The Mills College Institute for Civic Leadership has been awarded $320,000 in federal funding.
The grant, secured by Mills alumna Rep. Barbara Lee, will be used to further young women’s engagement in politics.
“The program focuses on women’s leadership styles, seeks to put them into context, and to erase the feelings of inadequacy women often feel when expected to lead in male-dominant roles. The empowerment to be gained from the exploration and critique of traditional power structures is immeasurable,” said ICL student Michaela Daystar.
A semester-long program, which includes three classes and an internship, is offered to Mills students and other women across the country. Fifteen women are chosen after an application process involving two essays, a writing sample and other requirements.

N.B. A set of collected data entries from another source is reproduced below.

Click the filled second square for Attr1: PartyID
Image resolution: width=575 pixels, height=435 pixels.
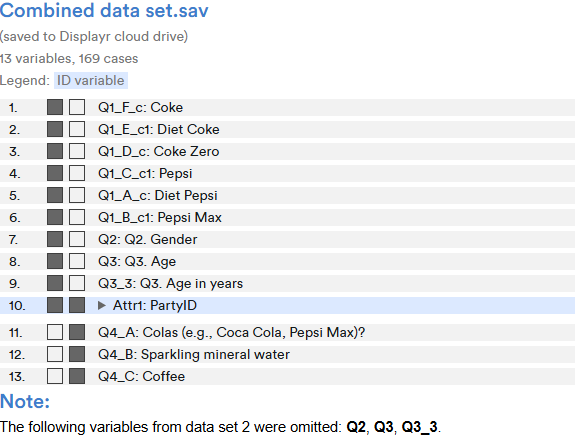click(77, 306)
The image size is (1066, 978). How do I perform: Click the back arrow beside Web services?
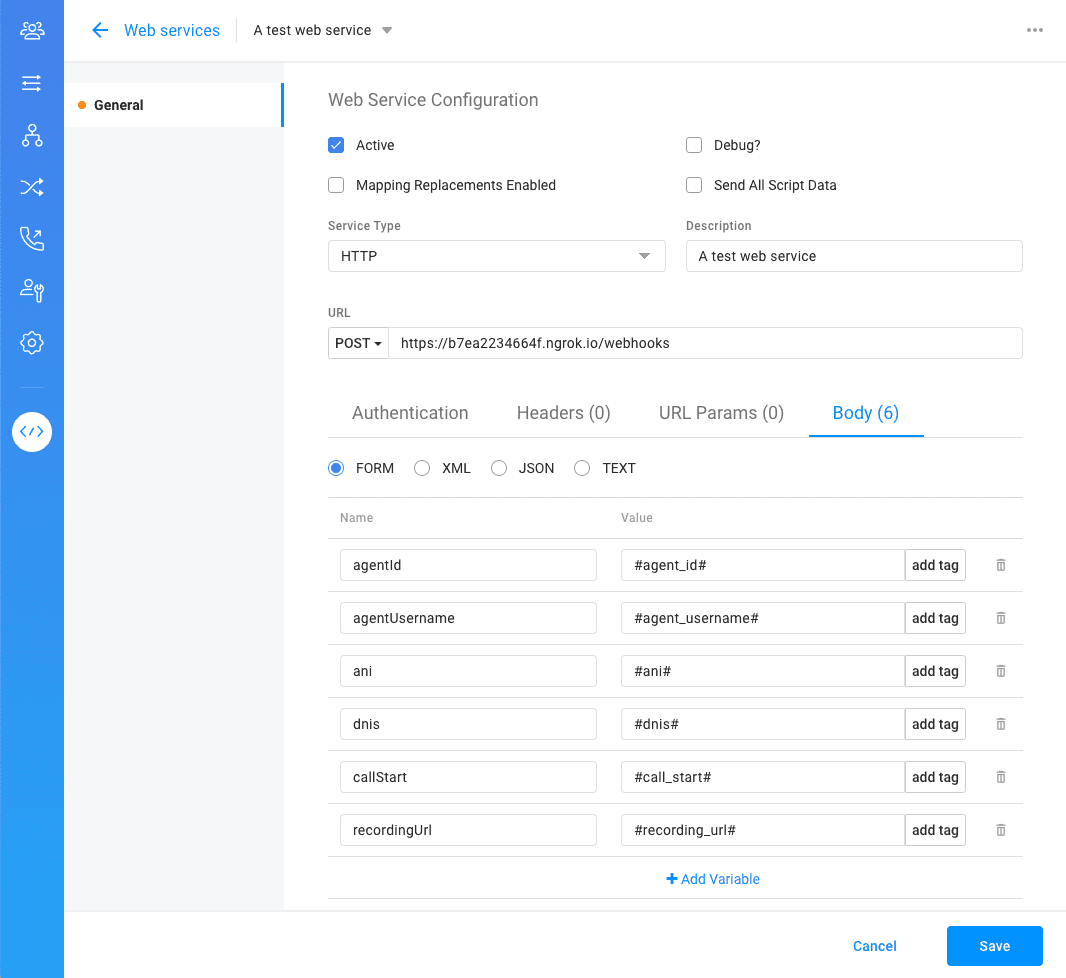pos(100,30)
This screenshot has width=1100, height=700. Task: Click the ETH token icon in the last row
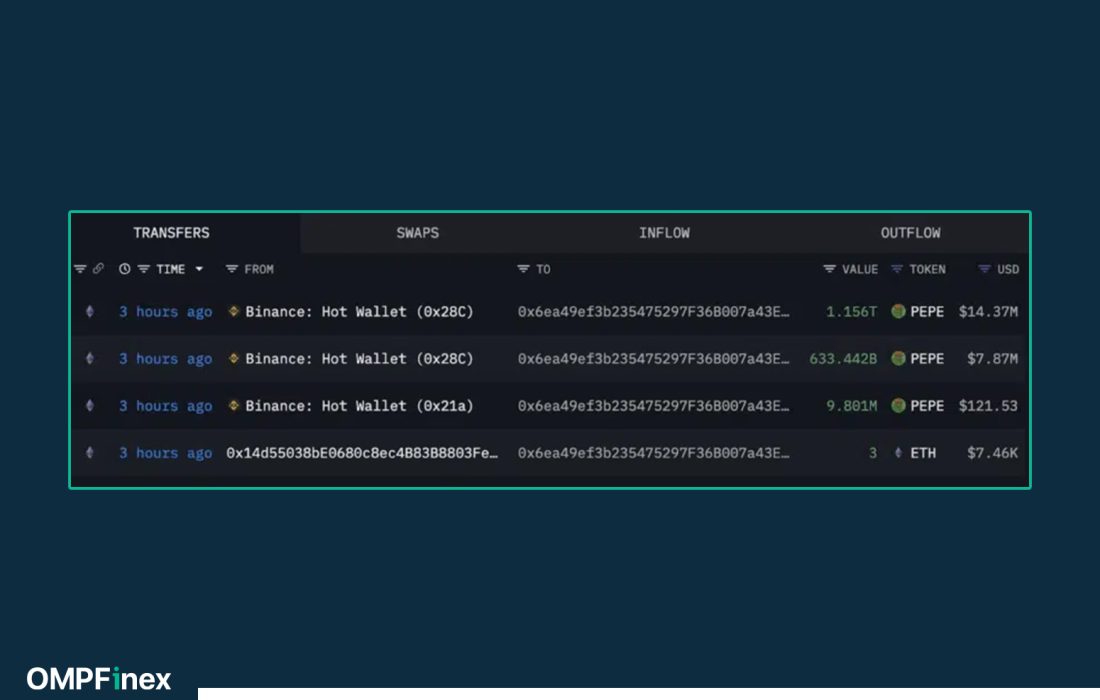click(x=898, y=453)
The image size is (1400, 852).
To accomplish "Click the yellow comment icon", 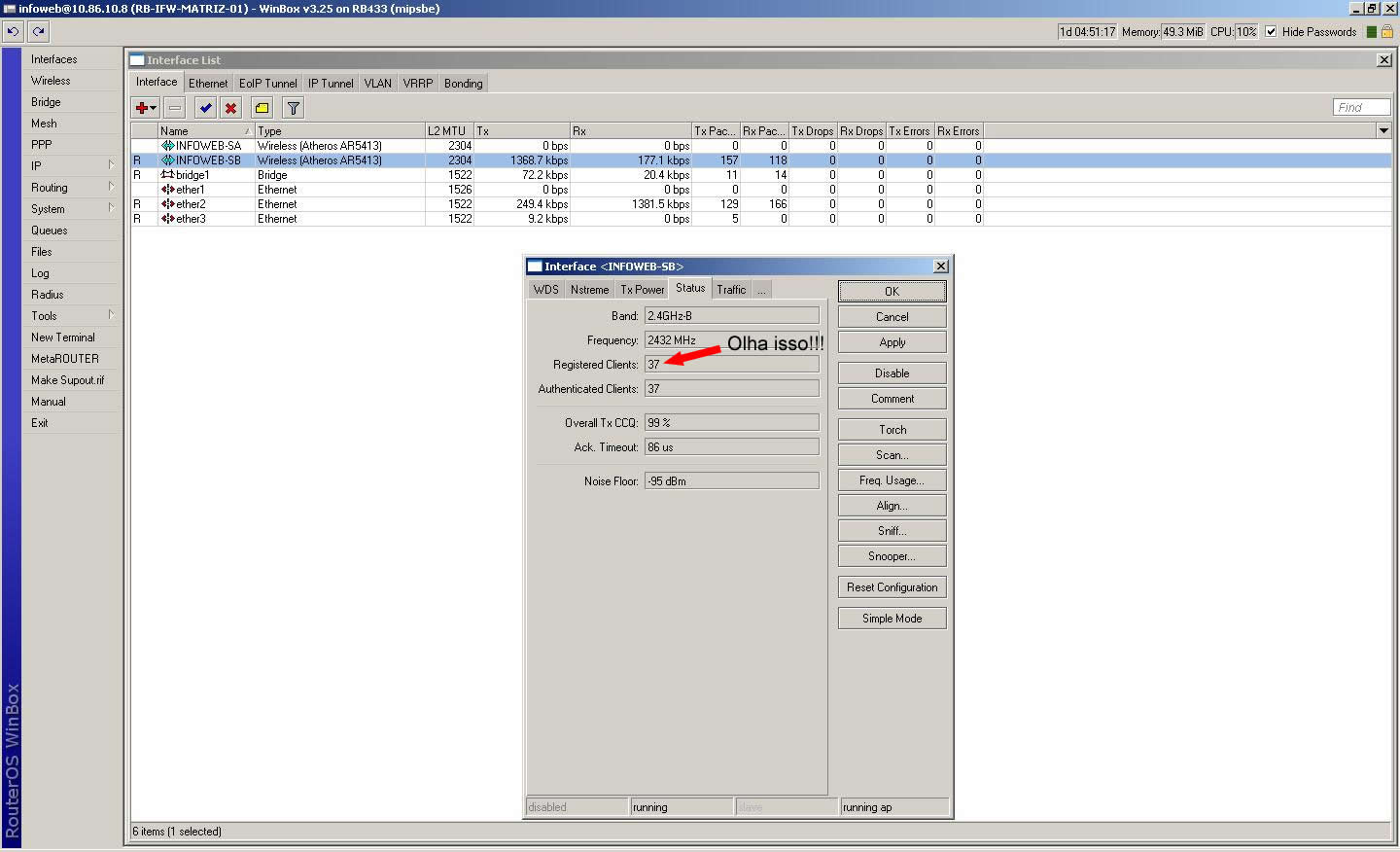I will pos(262,108).
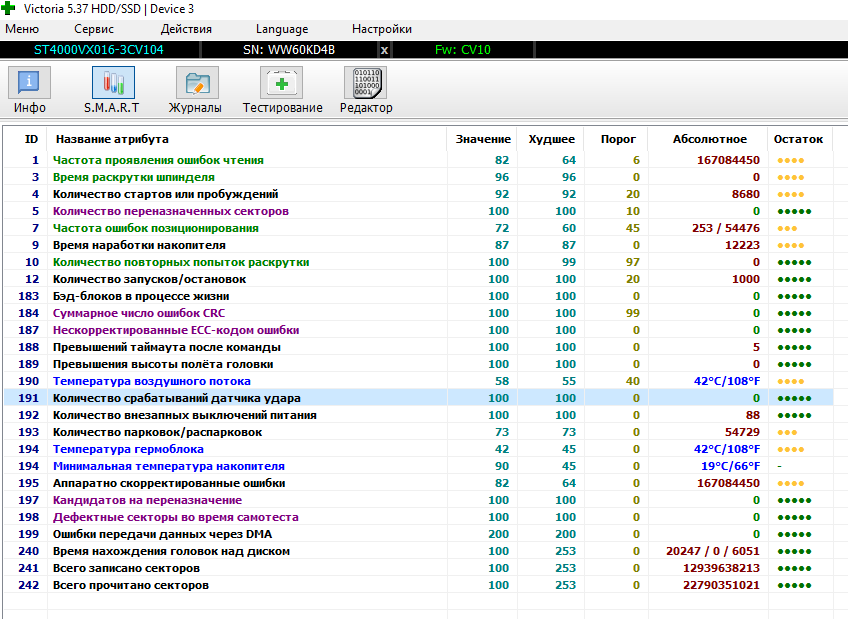Viewport: 848px width, 619px height.
Task: Open the Language menu
Action: tap(282, 29)
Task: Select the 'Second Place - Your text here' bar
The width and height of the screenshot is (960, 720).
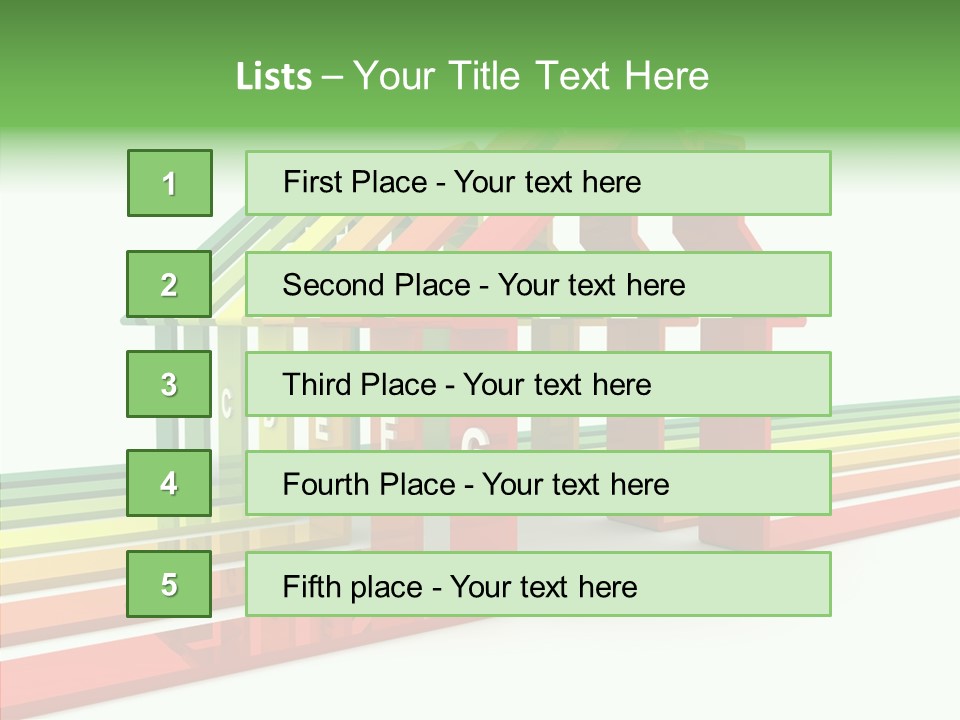Action: pyautogui.click(x=538, y=284)
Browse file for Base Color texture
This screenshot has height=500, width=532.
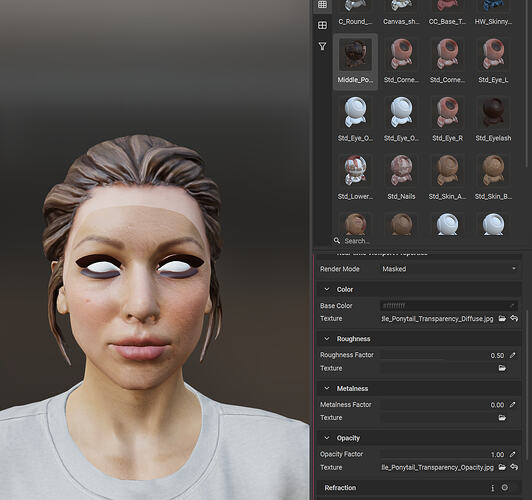pyautogui.click(x=502, y=319)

Funds from several sources are used to support incoming students with supplemental scholarships and are also used for stipends for incoming speakers and to hold events that bring the political community together.
The Mills Web site said, “Students examine the intellectual foundations of civic life and democracy while developing knowledge of the skills and strategies needed for civic leadership. Students learn to critically analyze social and political issues associated with their internship, and more generally the ways academic knowledge can inform the design of desirable public policies.”
One ICL student, Leah Herrera, said as a young woman activist, she feels “absolutely grateful” to be in ICL.
“We have mentors who are amazing and guide us. We have professors who challenge and nurture us. We have a mixed bag with respect to race, so we learn a lot about working in a diverse setting. We basically have it all. Moreover, we have the essential support system that so many women setting out on the activist track lack. So in a nutshell, I love ICL,” said Herrera.
According to Program and Student Life Coordinator Rachel Levine, this fall there are 12 students in the ICL program, five from Mills, three from UC Berkeley, one from Carleton College in Minnesota, one from Beloit College in Wisconsin, one from Spelman College in Atlanta, and one from Occidental College in Los Angeles.
Levine said the program is on its fifth year and has implemented changes such as holding a community dinner night with the Social Justice floor in Orchard Meadow and breaking down classes into small groups so that students can reflect on their experience in the internship and in the program.